[Dataset entries]
[start]

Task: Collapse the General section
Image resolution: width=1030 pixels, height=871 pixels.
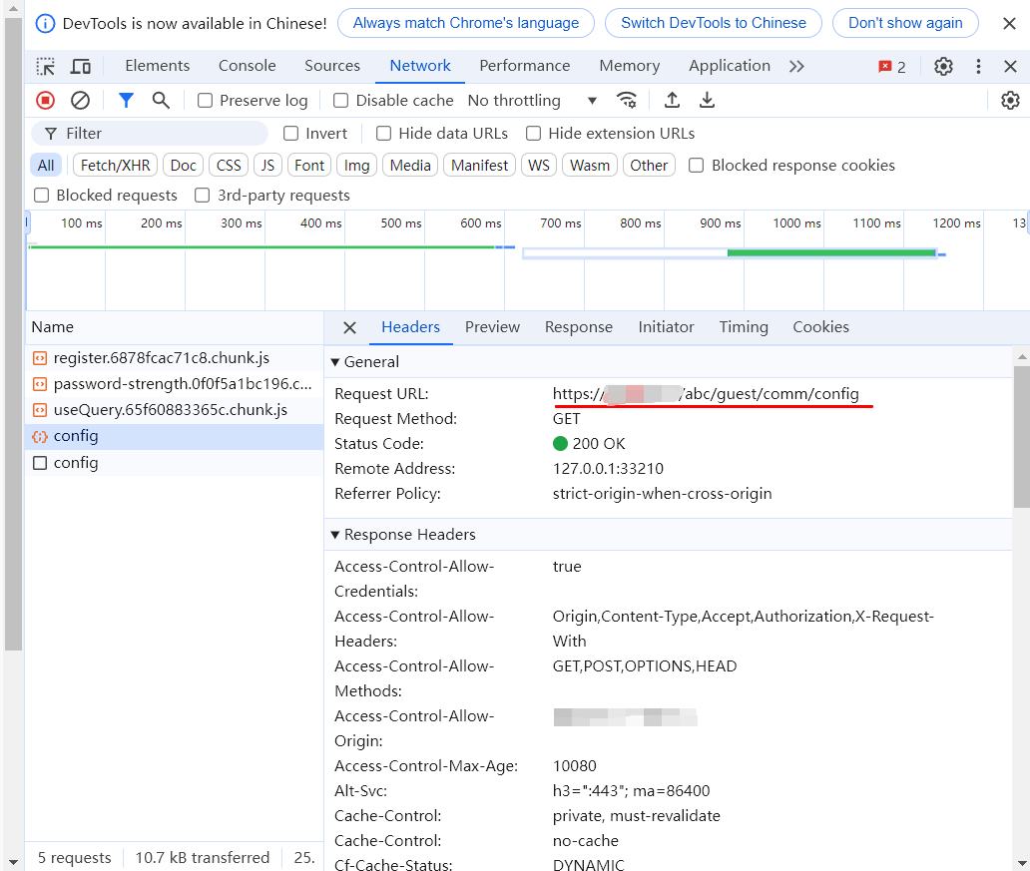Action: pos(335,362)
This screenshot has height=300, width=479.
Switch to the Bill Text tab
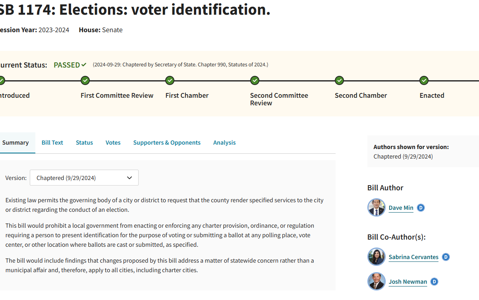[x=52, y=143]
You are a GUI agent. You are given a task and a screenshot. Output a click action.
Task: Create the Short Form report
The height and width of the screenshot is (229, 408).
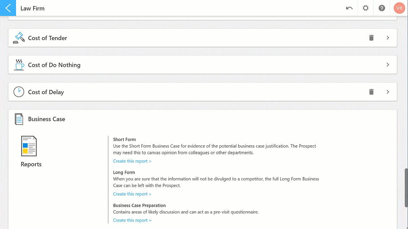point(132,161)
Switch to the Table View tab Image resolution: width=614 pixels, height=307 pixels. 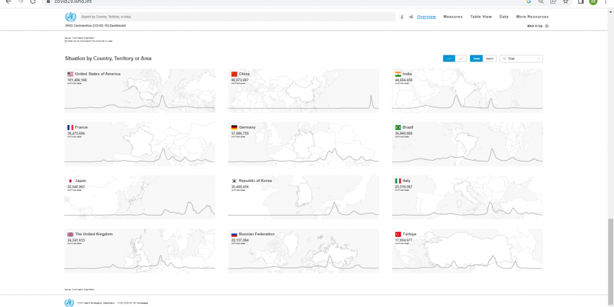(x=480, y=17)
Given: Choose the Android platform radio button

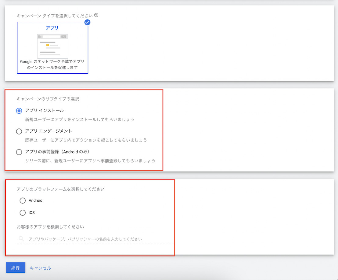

[end]

> _Task details_: Swap "screenshot" for "capture" throughout the stretch from the start of the data through the line that contains "point(132,161)", changing nothing else, and rewrite that stretch without the pictures.

> _Output for this exercise_:
Task: Collapse the General section
Image resolution: width=1030 pixels, height=871 pixels.
Action: pos(335,362)
This capture has height=300, width=479.
Switch to the Bill Text tab
[x=52, y=143]
You are a GUI agent. You are given a task and a capture. Output a click action.
Task: Create the Short Form report
The height and width of the capture is (229, 408).
point(132,161)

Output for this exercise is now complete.